Please restate word for word each line from the one containing "Where should I" to the last line of the records below, and drop the pictures.

[Dataset entries]

▬▬▬

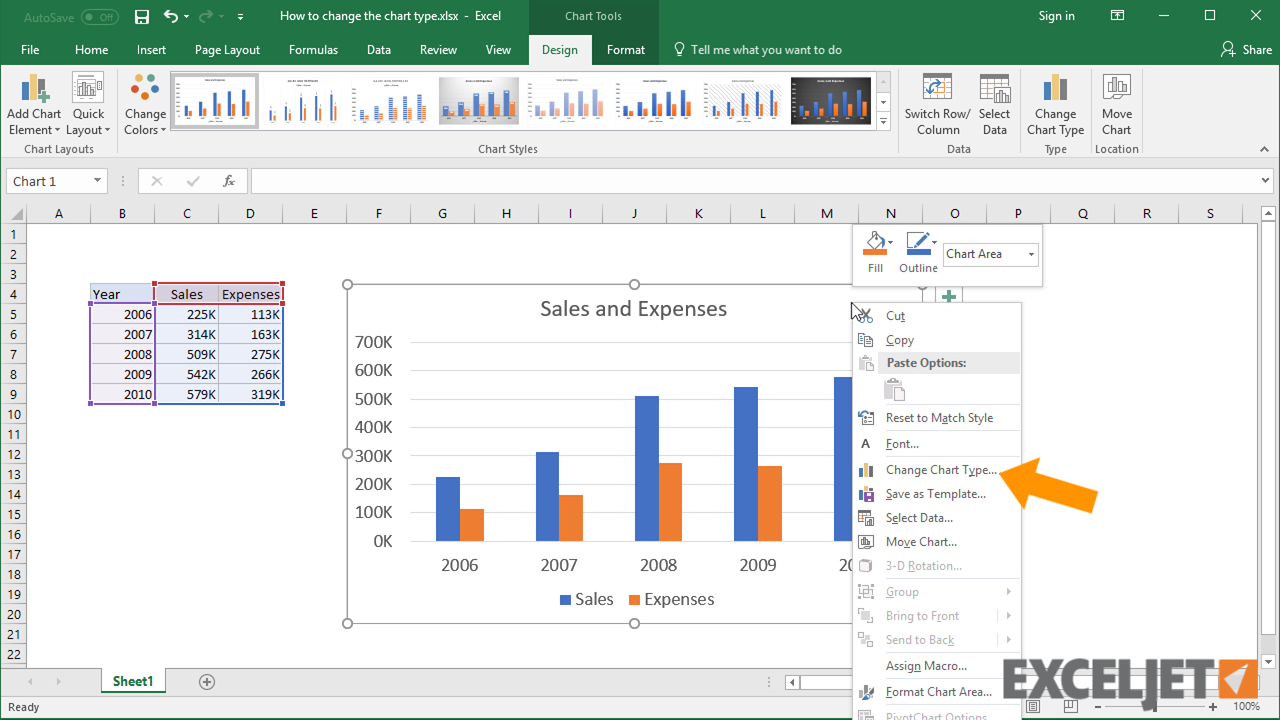The width and height of the screenshot is (1280, 720).
Task: Click ribbon Change Chart Type icon
Action: pos(1055,90)
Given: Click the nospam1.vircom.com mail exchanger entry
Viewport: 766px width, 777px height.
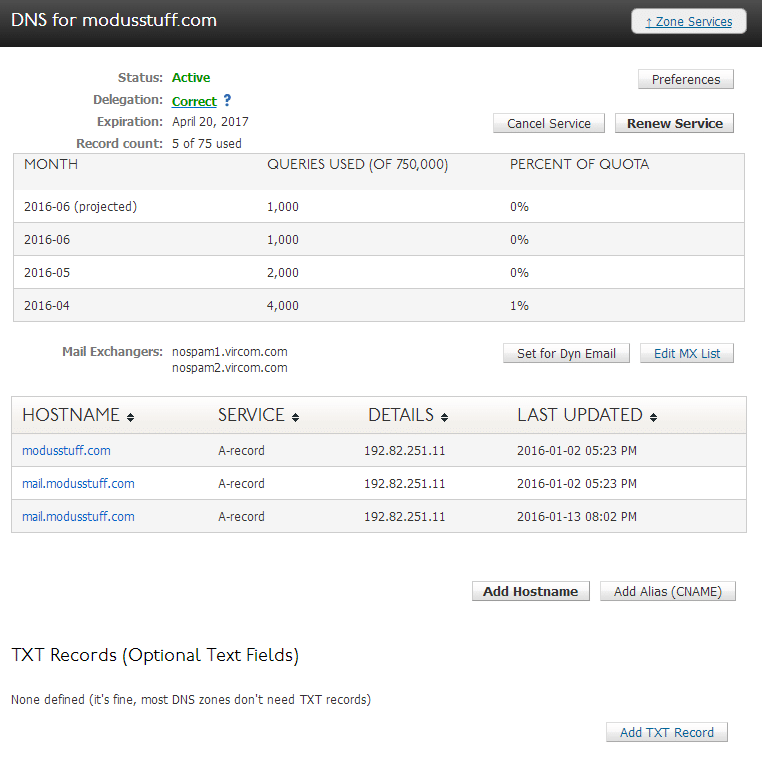Looking at the screenshot, I should 229,352.
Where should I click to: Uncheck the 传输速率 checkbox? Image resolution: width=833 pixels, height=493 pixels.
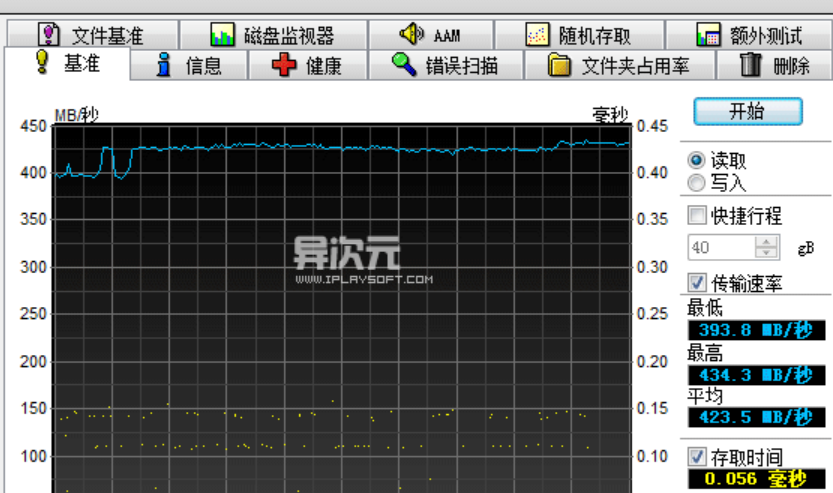coord(697,283)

▬▬▬

*Worked solution*
Where should I click to: Uncheck the 传输速率 checkbox? Image resolution: width=833 pixels, height=493 pixels.
coord(697,283)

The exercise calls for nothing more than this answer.